▶ [REQUIREMENT]: The answer must consist of every line from the entries that holds the word "agent".

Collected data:
★ ★ ★ ★ ★ ★ ★
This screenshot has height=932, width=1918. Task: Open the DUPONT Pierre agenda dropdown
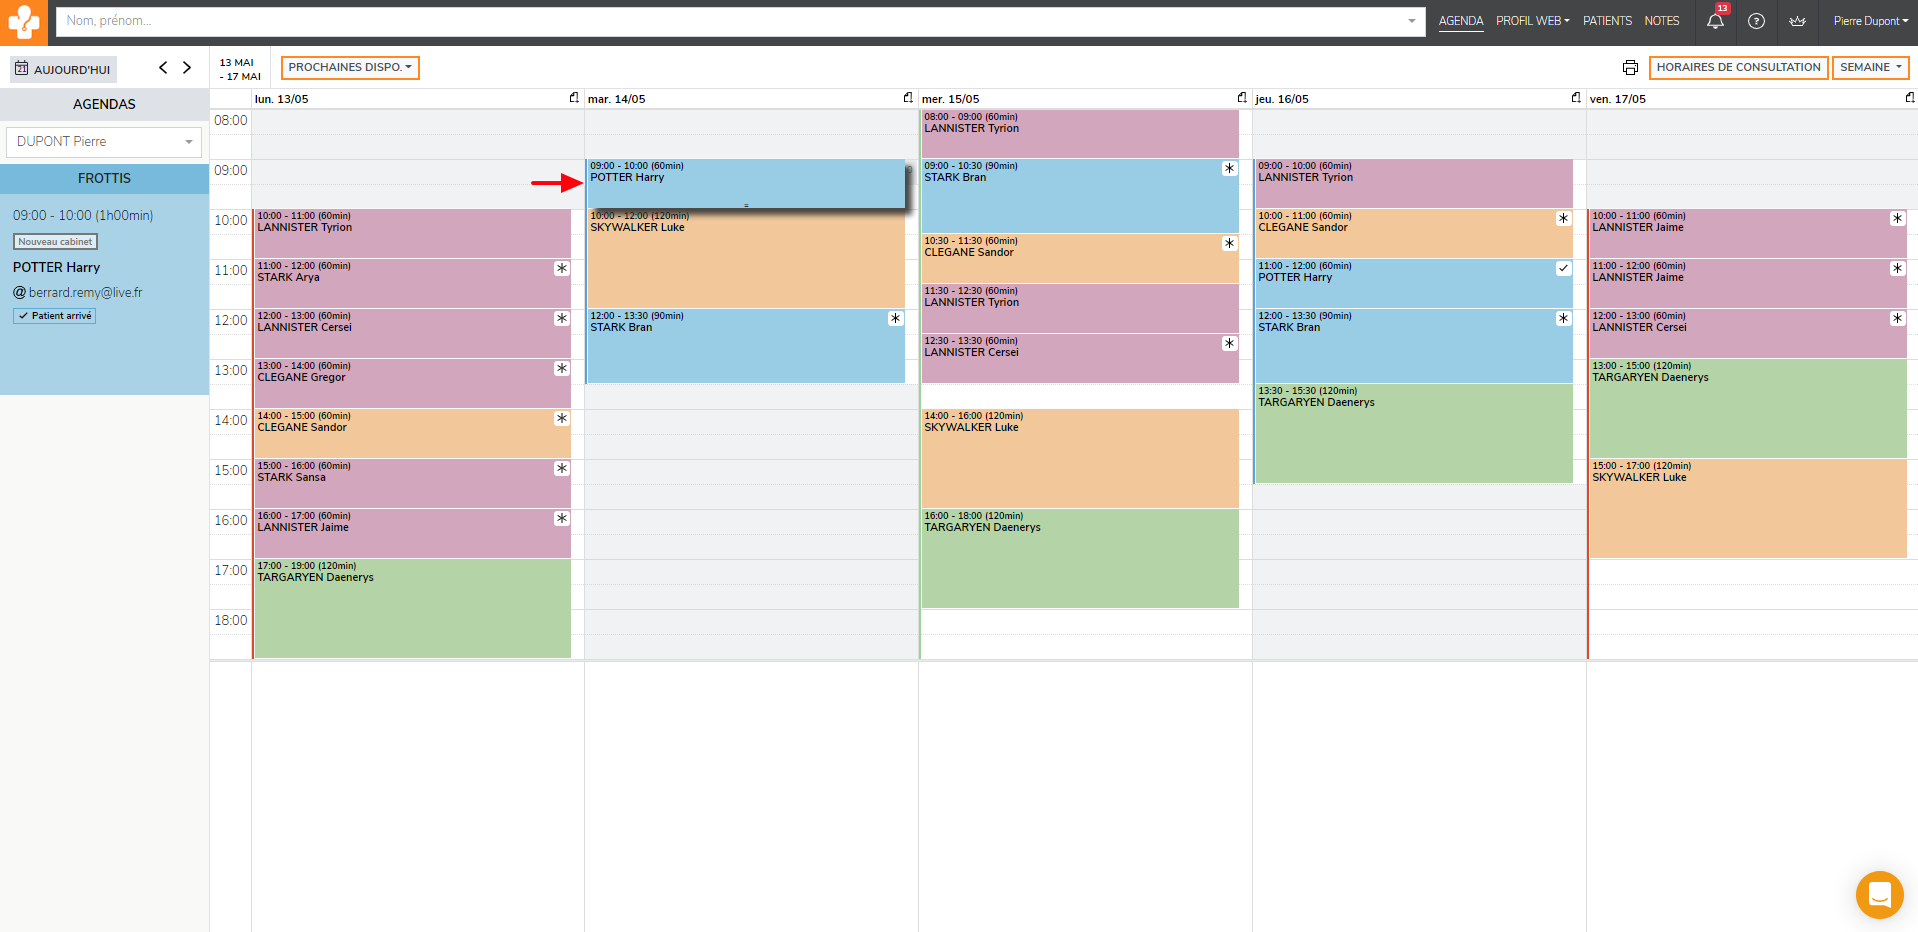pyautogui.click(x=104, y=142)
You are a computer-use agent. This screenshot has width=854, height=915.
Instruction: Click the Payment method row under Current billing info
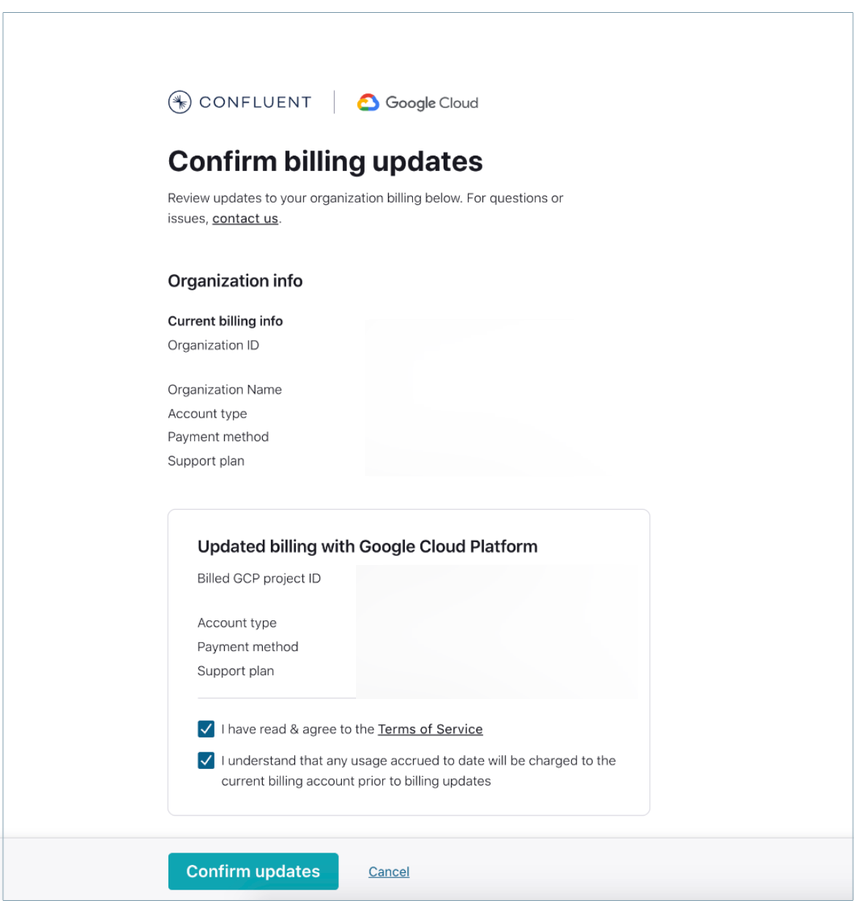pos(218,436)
★ ★ ★ ★ ★ ★ ★
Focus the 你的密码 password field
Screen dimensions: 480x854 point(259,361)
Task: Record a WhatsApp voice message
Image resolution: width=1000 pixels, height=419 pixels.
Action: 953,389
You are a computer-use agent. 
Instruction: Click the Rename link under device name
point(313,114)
★ ★ ★ ★ ★ ★ ★
▶ [ANSWER SPACE]:
You are a computer-use agent. This screenshot has width=854, height=915.
You are a computer-use agent. 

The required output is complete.